Tuesday, July 1, 2008

“Suite Française,” a Novel


“Suite Française,” by Irène Némirovsky; translated by Sandra Smith

Irène Némirovsky was born in Kiev in 1903 and immigrated to France to escape the Russian Revolution. She was a successful writer in France before the Nazis invaded. She died in Auschwitz on August 17, 1942.

“Suite Française,” by Irène Némirovsky is a historical novel written as the author, a Russian Jew, is in the midst of the Nazi invasion of Paris and the subsequent Nazi occupation of France. That Némirovsky wrote at all, with the struggle to stay alive in order to save her husband and small daughters, is remarkable; that her writing is exceptional is a miracle.

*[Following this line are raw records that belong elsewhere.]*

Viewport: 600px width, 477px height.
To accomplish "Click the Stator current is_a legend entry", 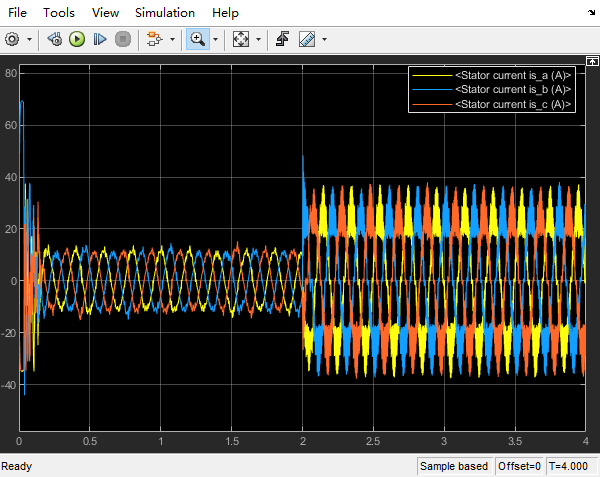I will click(x=512, y=75).

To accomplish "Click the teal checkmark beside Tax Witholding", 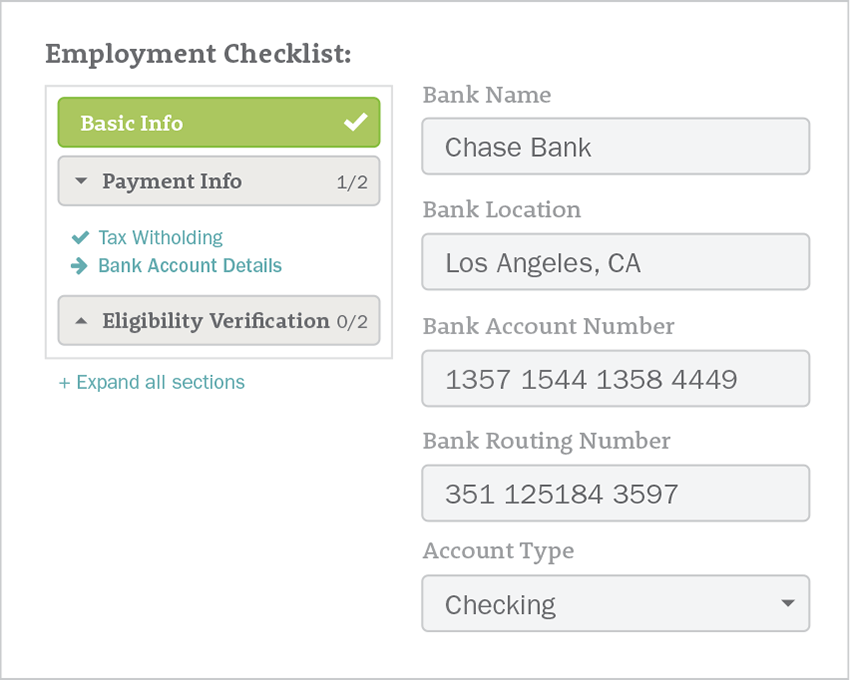I will (81, 238).
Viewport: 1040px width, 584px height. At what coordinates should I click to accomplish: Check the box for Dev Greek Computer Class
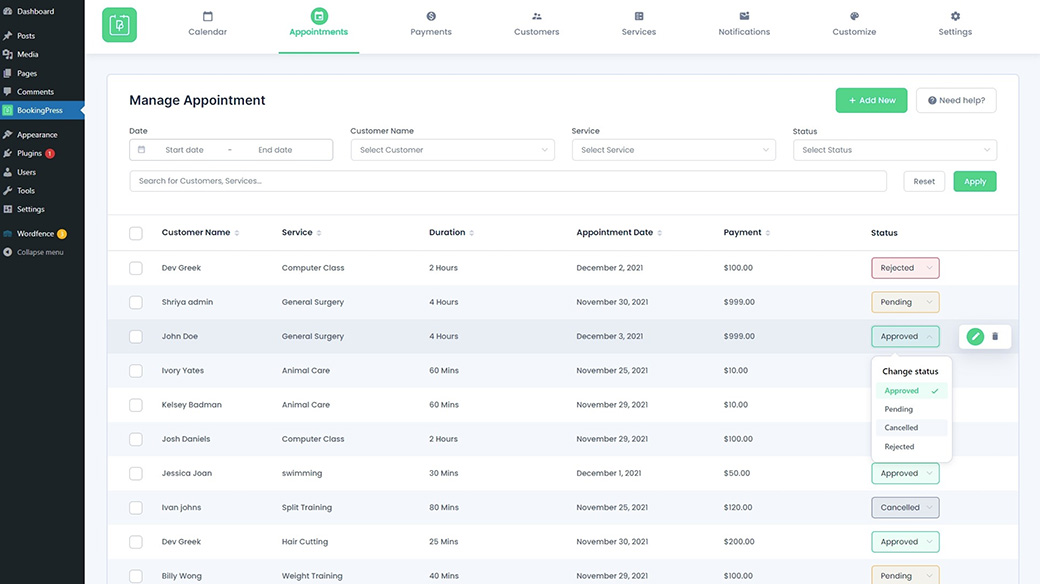click(x=136, y=268)
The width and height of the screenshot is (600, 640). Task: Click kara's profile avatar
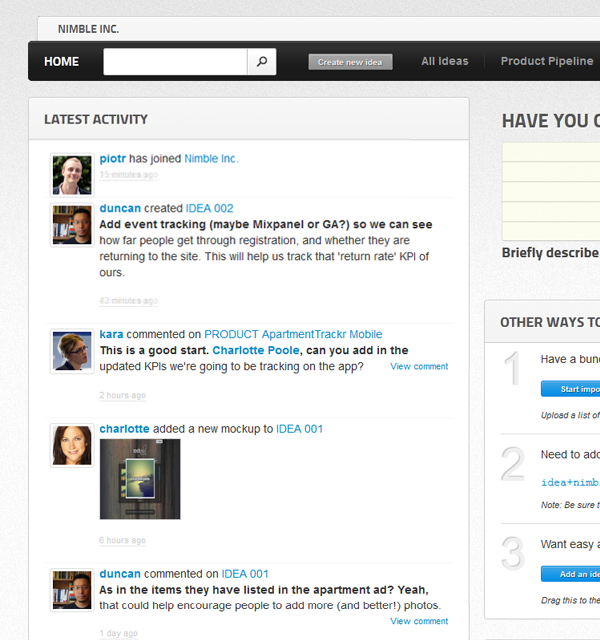click(x=72, y=351)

“Suite Française” is two novellas, depicting life in France from June 4, 1940 as the Nazis invade Paris, to July 1, 1941 when they pull out of France to join in the invasion of Russia. The first novella “Storm in June,” opens with the thunderous sounds of the German Army advancing on a sleeping Paris. Némirovsky’s characters exhibit a range of human reactions to the catastrophe of war, some doing what they deem necessary to preserve a privileged life and some merely trying to stay alive as they react to the invasion.

The second novella, “Dolce,” takes place in a Nazi occupied French village, with only women, children and old men remaining. The French have lost the war, but the war continues in the form of internalized struggle. The villagers struggle to find some normalcy with the enemy billeted in their very homes. There is, on the surface, collaboration but with an undercurrent of resistance and real acts of heroism and honor carried out by some individuals. In occupied France, whether in Paris or a provincial village, Némirovsky’s characters show us that not all occupying troops were monsters and not all Frenchmen were honorable.

The most poignant part of this book is the story of how it came to be a book. Before Némirovsky was arrested July 13, 1942 by the French police who were enforcing Nazi race laws, she gave a suitcase to her two small daughters, which they took with them into hiding. The suitcase contained a leather-bound notebook in which Némirovsky had written what would become “Suite Française.” Denise, her eldest daughter, saved the notebook for fifty-six years before reading it. She had been fearful that reading, what she thought was a journal, would bring back horrific memories of a childhood in hiding and the death of her parents in concentration camps.

After reading her mother’s book, Denise had it published in France, sixty-two years after her mother had left it with her. “Suite Française” was awarded the French Prix Renaudot for 2004. This was the first time the prize has been awarded posthumously.